The facial patterns that we are exposed to at this early stage in our development combine with our instinctive talent of empathy to lay the foundation on which we develop our ability to accurately determine the emotional content of our environment. If the majority of facial patterns in a situation conform to a particular pattern and I feel scared, any other situation with similar facial patterns will result in internal conflict and confusion.

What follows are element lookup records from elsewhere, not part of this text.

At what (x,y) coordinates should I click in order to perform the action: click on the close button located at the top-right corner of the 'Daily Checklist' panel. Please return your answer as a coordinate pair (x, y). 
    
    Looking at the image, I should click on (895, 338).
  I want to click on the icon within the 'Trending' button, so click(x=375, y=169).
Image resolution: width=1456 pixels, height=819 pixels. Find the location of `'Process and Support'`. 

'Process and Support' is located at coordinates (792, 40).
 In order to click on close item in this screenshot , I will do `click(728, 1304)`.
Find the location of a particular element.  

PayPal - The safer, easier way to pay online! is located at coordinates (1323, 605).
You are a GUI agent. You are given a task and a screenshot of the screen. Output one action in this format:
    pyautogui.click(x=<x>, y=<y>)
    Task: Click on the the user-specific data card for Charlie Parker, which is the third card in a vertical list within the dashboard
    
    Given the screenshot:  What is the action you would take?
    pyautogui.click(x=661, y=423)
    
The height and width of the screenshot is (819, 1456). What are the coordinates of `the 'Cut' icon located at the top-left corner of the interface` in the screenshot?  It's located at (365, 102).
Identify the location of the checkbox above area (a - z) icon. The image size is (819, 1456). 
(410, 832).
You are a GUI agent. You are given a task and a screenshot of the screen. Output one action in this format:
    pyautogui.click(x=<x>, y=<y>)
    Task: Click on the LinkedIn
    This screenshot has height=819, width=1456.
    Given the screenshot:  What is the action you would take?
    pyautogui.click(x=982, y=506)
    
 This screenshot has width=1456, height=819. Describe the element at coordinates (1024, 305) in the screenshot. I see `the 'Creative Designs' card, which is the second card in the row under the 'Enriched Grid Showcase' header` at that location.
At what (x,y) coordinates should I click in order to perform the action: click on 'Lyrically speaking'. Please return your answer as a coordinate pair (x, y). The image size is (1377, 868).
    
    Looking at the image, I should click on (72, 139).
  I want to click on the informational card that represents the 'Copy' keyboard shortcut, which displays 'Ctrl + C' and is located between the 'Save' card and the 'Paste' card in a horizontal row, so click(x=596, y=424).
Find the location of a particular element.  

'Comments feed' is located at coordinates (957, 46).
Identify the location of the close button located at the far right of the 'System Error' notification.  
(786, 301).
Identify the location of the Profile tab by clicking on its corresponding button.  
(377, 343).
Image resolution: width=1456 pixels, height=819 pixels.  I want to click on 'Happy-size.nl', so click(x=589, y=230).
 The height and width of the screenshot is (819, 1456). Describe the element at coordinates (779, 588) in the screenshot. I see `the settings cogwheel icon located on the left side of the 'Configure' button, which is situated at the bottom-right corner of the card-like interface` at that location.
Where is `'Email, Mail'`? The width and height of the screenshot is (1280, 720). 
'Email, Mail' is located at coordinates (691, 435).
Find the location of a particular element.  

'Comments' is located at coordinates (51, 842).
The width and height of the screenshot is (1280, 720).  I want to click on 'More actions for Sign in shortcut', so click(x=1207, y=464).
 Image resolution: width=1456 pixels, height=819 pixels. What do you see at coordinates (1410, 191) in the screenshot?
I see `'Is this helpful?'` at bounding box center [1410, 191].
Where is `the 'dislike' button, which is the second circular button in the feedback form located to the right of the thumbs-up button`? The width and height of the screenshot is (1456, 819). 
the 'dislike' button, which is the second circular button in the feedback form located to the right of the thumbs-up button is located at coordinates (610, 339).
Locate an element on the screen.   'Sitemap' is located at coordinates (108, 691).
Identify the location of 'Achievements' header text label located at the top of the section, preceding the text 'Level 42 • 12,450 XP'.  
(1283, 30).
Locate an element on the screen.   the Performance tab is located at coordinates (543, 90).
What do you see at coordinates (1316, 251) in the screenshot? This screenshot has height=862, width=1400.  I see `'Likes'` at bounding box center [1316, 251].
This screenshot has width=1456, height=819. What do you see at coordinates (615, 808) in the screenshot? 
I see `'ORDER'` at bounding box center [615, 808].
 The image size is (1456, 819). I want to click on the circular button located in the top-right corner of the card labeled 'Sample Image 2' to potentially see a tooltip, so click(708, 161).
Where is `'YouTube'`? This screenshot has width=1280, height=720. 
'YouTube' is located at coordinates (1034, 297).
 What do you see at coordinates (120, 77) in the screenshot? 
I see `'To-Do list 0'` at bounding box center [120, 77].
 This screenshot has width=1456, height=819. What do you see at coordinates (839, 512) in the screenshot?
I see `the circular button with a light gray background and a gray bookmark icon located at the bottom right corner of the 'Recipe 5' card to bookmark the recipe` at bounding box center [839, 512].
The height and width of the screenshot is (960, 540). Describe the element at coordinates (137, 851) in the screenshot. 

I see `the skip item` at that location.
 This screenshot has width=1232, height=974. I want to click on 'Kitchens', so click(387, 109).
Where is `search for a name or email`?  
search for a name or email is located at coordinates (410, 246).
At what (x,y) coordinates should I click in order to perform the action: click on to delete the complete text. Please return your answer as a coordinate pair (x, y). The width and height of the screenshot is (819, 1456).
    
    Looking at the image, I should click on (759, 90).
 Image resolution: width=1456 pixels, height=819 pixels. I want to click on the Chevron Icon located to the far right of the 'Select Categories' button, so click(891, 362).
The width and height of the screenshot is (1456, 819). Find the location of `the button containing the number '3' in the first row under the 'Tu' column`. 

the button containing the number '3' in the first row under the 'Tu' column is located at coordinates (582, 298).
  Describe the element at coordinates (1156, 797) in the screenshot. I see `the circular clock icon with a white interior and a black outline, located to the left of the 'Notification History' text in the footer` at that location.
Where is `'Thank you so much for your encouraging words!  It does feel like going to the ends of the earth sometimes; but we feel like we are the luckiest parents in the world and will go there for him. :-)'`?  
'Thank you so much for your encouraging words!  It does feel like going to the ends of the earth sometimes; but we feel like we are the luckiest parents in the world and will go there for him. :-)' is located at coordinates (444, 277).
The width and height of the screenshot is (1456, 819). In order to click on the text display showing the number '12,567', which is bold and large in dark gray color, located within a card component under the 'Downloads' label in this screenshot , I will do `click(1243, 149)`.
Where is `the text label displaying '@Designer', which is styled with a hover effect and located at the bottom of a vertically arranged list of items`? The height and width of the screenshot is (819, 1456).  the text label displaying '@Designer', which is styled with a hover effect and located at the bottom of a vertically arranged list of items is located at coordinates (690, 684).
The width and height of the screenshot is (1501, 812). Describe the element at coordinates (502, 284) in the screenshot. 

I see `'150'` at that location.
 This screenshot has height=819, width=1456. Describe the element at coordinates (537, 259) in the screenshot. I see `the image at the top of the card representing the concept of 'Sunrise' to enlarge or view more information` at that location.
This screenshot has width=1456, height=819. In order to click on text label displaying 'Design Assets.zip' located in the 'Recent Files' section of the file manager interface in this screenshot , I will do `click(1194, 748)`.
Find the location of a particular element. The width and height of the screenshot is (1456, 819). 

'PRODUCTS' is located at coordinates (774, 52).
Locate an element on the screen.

Infants that find themselves in emotionally honest environments that maintain coherence between facial patterns and emotional content have a sensory development advantage as opposed to environments where there is a constant flux. And if an infant cannot find some harmony between the pattern they observe and the emotional content of their environment, the nett result is uncertainty. Uncertainty that may threaten their further development, and which may lead to an unstable knowledge and skill-set. The same will apply where the facial patterns being observed are coherent in some, but confusing across different environments with the same emotional content. These infants may then try to resolve the conflict and end up linking the wrong facial pattern to a given emotion, or they may simply change their sensitivity to the empathic experience.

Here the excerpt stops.